Records of locating words and elements:
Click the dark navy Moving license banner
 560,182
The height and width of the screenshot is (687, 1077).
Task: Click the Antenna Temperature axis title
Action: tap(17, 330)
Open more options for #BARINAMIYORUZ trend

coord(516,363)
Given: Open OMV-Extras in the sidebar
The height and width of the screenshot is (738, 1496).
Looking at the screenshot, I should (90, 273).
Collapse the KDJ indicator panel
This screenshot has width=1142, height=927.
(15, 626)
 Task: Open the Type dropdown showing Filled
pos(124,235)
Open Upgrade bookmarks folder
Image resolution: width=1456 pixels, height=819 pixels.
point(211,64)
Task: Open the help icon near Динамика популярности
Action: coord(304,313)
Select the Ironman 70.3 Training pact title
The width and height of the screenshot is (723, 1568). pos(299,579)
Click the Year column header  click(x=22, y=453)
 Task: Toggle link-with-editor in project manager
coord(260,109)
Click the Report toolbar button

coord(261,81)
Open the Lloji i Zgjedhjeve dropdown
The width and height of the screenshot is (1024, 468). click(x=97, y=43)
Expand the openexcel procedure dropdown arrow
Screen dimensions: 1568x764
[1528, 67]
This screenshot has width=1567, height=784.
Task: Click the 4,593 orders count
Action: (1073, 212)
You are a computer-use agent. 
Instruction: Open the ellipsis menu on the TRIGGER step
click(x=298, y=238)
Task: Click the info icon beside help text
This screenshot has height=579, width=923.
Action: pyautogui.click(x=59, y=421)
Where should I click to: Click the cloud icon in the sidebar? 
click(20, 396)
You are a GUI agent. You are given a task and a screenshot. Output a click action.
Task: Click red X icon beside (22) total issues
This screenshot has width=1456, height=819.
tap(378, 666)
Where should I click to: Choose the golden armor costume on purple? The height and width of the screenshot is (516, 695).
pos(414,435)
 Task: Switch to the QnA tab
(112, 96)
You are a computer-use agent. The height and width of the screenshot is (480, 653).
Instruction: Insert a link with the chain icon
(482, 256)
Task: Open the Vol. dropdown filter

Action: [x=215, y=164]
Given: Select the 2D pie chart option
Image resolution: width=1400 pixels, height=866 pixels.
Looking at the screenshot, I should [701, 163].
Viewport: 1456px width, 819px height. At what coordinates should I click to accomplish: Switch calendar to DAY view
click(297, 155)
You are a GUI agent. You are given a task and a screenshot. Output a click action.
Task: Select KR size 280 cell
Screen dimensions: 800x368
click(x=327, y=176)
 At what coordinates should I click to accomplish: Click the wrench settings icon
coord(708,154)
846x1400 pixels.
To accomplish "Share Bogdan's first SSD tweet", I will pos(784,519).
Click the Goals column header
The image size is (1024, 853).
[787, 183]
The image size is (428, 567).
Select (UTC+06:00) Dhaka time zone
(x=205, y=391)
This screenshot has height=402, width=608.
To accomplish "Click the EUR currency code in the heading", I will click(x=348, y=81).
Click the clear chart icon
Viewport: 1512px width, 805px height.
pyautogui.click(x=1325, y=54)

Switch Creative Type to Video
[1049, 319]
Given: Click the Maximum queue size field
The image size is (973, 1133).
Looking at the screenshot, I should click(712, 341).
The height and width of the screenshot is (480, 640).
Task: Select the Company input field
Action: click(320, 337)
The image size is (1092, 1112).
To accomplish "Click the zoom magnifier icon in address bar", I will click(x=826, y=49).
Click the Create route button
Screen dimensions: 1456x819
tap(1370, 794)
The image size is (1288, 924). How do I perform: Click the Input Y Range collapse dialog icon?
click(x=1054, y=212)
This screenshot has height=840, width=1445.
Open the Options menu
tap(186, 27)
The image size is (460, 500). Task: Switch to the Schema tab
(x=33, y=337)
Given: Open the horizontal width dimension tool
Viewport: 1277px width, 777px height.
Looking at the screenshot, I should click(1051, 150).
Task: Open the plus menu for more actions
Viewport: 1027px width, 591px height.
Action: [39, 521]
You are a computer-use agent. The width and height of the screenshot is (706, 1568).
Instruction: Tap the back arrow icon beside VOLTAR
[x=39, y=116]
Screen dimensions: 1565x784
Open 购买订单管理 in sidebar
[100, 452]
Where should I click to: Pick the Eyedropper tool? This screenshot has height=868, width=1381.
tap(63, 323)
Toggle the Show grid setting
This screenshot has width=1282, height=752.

EXERCISE DESCRIPTION: Render the records above as a numbered list, skipping any blank lines.

EXPECTED OUTPUT:
1. Click the dark navy Moving license banner
2.  560,182
3. The height and width of the screenshot is (687, 1077).
4. Task: Click the Antenna Temperature axis title
5. Action: tap(17, 330)
6. Open more options for #BARINAMIYORUZ trend
7. coord(516,363)
8. Given: Open OMV-Extras in the sidebar
9. The height and width of the screenshot is (738, 1496).
10. Looking at the screenshot, I should (90, 273).
11. Collapse the KDJ indicator panel
12. This screenshot has width=1142, height=927.
13. (15, 626)
14.  Task: Open the Type dropdown showing Filled
15. pos(124,235)
16. Open Upgrade bookmarks folder
17. Image resolution: width=1456 pixels, height=819 pixels.
18. point(211,64)
19. Task: Open the help icon near Динамика популярности
20. Action: coord(304,313)
21. Select the Ironman 70.3 Training pact title
22. The width and height of the screenshot is (723, 1568). pos(299,579)
23. Click the Year column header  click(x=22, y=453)
24.  Task: Toggle link-with-editor in project manager
25. coord(260,109)
26. Click the Report toolbar button
27. coord(261,81)
28. Open the Lloji i Zgjedhjeve dropdown
29. The width and height of the screenshot is (1024, 468). click(x=97, y=43)
30. Expand the openexcel procedure dropdown arrow
31. Screen dimensions: 1568x764
32. [1528, 67]
33. This screenshot has width=1567, height=784.
34. Task: Click the 4,593 orders count
35. Action: (1073, 212)
36. You are a computer-use agent. 
37. Instruction: Open the ellipsis menu on the TRIGGER step
38. click(x=298, y=238)
39. Task: Click the info icon beside help text
40. This screenshot has height=579, width=923.
41. Action: pyautogui.click(x=59, y=421)
42. Where should I click to: Click the cloud icon in the sidebar? 
43. click(20, 396)
44. You are a GUI agent. You are given a task and a screenshot. Output a click action.
45. Task: Click red X icon beside (22) total issues
46. This screenshot has width=1456, height=819.
47. tap(378, 666)
48. Where should I click to: Choose the golden armor costume on purple? The height and width of the screenshot is (516, 695).
49. pos(414,435)
50.  Task: Switch to the QnA tab
51. (112, 96)
52. You are a computer-use agent. The height and width of the screenshot is (480, 653).
53. Instruction: Insert a link with the chain icon
54. (482, 256)
55. Task: Open the Vol. dropdown filter
56. Action: [x=215, y=164]
57. Given: Select the 2D pie chart option
58. Image resolution: width=1400 pixels, height=866 pixels.
59. Looking at the screenshot, I should [701, 163].
60. Viewport: 1456px width, 819px height. At what coordinates should I click to accomplish: Switch calendar to DAY view
61. click(297, 155)
62. You are a GUI agent. You are given a task and a screenshot. Output a click action.
63. Task: Select KR size 280 cell
64. Screen dimensions: 800x368
65. click(x=327, y=176)
66.  At what coordinates should I click to accomplish: Click the wrench settings icon
67. coord(708,154)
68. 846x1400 pixels.
69. To accomplish "Share Bogdan's first SSD tweet", I will pos(784,519).
70. Click the Goals column header
71. The image size is (1024, 853).
72. [787, 183]
73. The image size is (428, 567).
74. Select (UTC+06:00) Dhaka time zone
75. (x=205, y=391)
76. This screenshot has height=402, width=608.
77. To accomplish "Click the EUR currency code in the heading", I will click(x=348, y=81).
78. Click the clear chart icon
79. Viewport: 1512px width, 805px height.
80. pyautogui.click(x=1325, y=54)
81. Switch Creative Type to Video
82. [1049, 319]
83. Given: Click the Maximum queue size field
84. The image size is (973, 1133).
85. Looking at the screenshot, I should click(712, 341).
86. The height and width of the screenshot is (480, 640).
87. Task: Select the Company input field
88. Action: click(320, 337)
89. The image size is (1092, 1112).
90. To accomplish "Click the zoom magnifier icon in address bar", I will click(x=826, y=49).
91. Click the Create route button
92. Screen dimensions: 1456x819
93. tap(1370, 794)
94. The image size is (1288, 924). How do I perform: Click the Input Y Range collapse dialog icon?
95. click(x=1054, y=212)
96. This screenshot has height=840, width=1445.
97. Open the Options menu
98. tap(186, 27)
99. The image size is (460, 500). Task: Switch to the Schema tab
100. (x=33, y=337)
101. Given: Open the horizontal width dimension tool
102. Viewport: 1277px width, 777px height.
103. Looking at the screenshot, I should click(1051, 150).
104. Task: Open the plus menu for more actions
105. Viewport: 1027px width, 591px height.
106. Action: [39, 521]
107. You are a computer-use agent. The width and height of the screenshot is (706, 1568).
108. Instruction: Tap the back arrow icon beside VOLTAR
109. [x=39, y=116]
110. Screen dimensions: 1565x784
111. Open 购买订单管理 in sidebar
112. [100, 452]
113. Where should I click to: Pick the Eyedropper tool? This screenshot has height=868, width=1381.
114. tap(63, 323)
115. Toggle the Show grid setting
116. This screenshot has width=1282, height=752.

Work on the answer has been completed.